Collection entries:
* * * * * * * * *

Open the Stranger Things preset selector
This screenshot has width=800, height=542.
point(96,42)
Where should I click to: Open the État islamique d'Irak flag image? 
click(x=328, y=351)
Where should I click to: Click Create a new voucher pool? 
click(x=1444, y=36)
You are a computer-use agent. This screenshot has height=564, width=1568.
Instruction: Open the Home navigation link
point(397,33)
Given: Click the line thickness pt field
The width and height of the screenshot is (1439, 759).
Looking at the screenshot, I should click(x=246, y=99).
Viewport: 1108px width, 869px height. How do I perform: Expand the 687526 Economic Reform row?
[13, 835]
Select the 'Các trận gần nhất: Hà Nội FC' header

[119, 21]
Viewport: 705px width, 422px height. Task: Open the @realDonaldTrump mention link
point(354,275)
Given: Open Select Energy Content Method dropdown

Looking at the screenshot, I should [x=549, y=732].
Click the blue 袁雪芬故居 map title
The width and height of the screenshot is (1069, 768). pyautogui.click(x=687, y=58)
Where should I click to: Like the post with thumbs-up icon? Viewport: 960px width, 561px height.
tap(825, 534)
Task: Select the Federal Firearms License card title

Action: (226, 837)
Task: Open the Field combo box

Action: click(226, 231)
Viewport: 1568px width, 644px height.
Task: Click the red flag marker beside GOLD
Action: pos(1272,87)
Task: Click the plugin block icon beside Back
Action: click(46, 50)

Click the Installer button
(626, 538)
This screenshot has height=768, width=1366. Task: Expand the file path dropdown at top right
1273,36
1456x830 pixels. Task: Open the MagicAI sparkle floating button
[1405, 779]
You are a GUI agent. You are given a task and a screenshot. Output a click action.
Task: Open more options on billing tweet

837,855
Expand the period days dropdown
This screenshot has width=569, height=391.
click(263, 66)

* * * * * * * * *

Task objective
Write out exactly those lines of the records above that lie from the one with "This screenshot has height=768, width=1366." through the last line, including both.

Solution below
This screenshot has height=768, width=1366. Task: Expand the file path dropdown at top right
1273,36
1456x830 pixels. Task: Open the MagicAI sparkle floating button
[1405, 779]
You are a GUI agent. You are given a task and a screenshot. Output a click action.
Task: Open more options on billing tweet

837,855
Expand the period days dropdown
This screenshot has width=569, height=391.
click(263, 66)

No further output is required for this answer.